Omit pictures and quote the listing below line by line, from its start through the line that holds "This screenshot has width=1082, height=970.".

------------

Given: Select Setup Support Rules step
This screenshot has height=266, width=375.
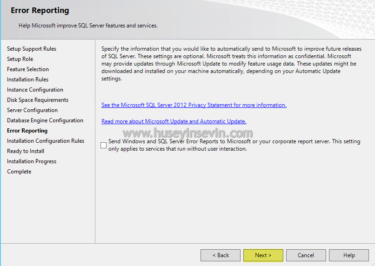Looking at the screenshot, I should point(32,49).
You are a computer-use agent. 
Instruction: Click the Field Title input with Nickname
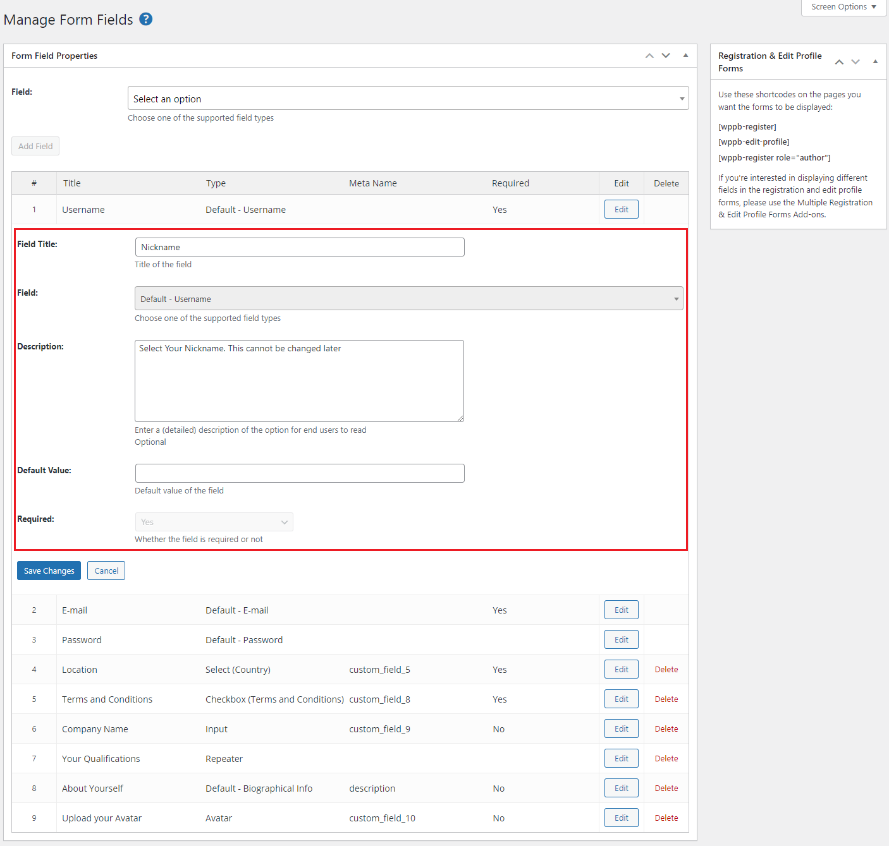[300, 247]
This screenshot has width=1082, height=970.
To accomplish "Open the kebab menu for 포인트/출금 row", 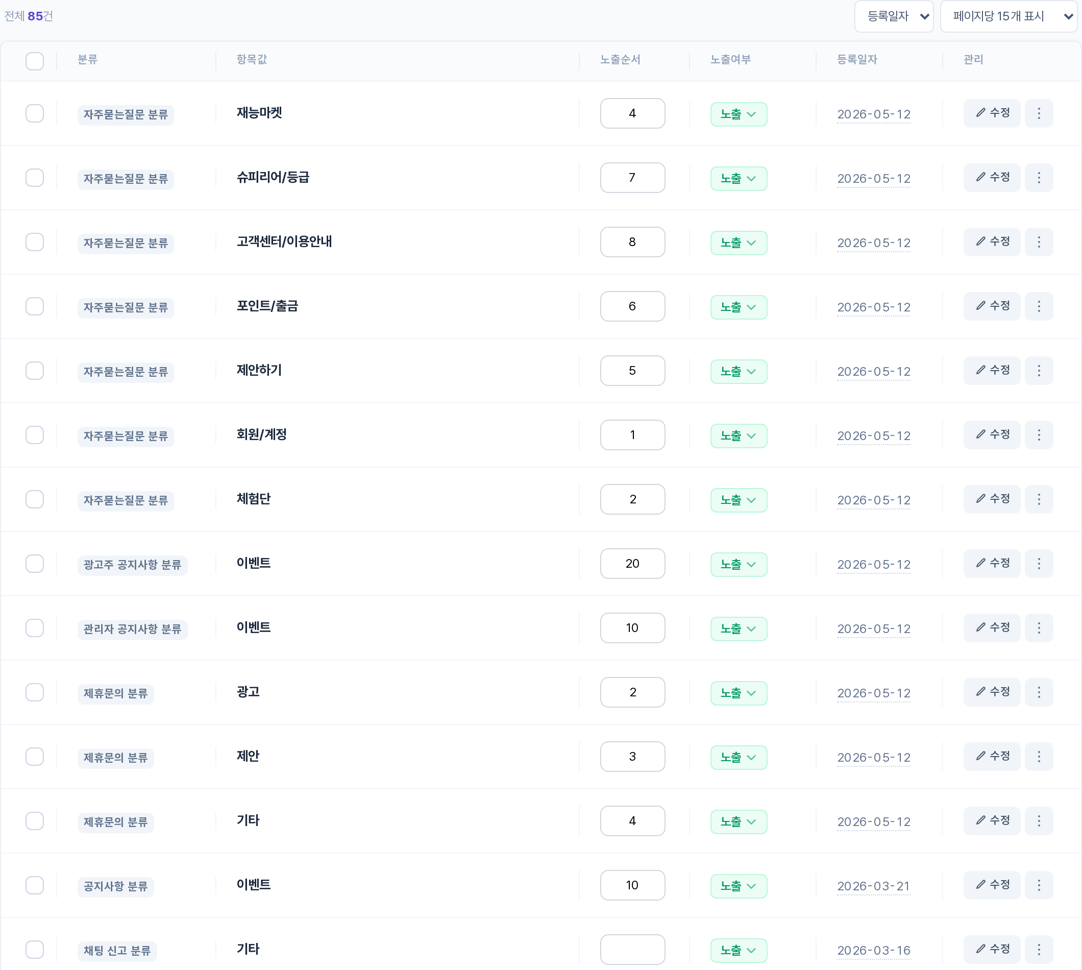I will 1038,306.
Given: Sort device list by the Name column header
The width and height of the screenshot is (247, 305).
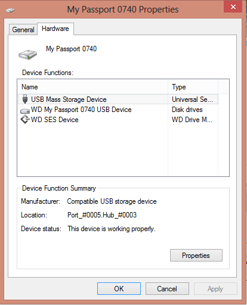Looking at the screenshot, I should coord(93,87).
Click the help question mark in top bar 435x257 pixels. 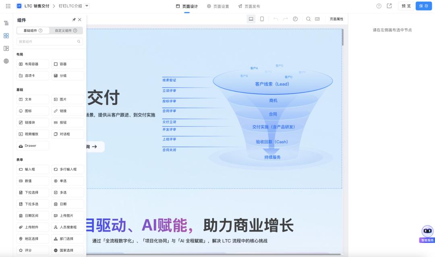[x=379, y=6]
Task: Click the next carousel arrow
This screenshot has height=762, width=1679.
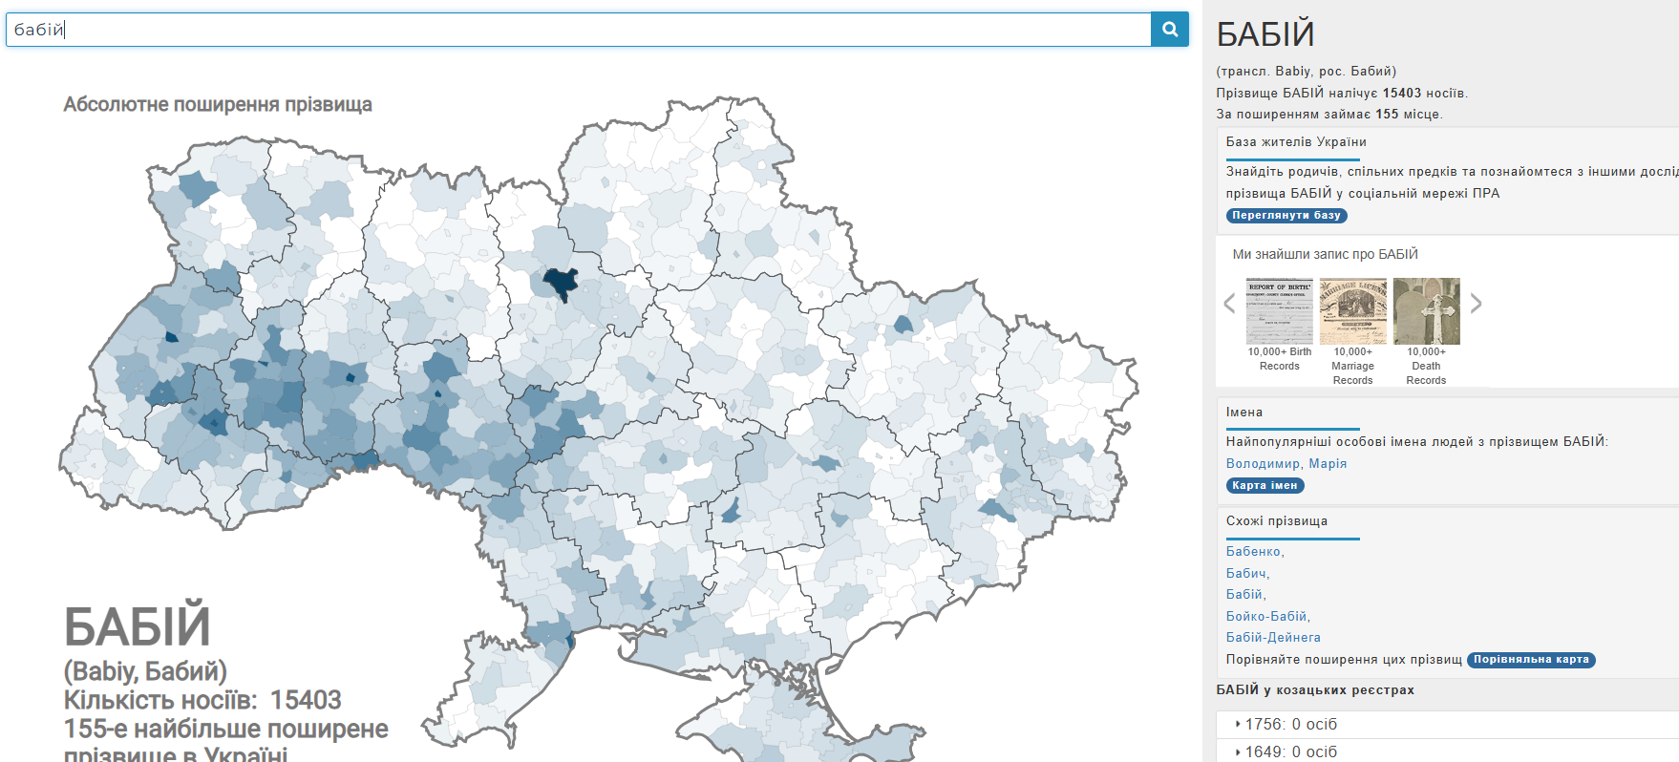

------------

**Solution to this exercise:**
Given: Select Setup Support Rules step
This screenshot has height=266, width=375.
Looking at the screenshot, I should point(32,49).
You are a computer-use agent. 
Instruction: Click the Field Title input with Nickname
[300, 247]
This screenshot has width=1082, height=970.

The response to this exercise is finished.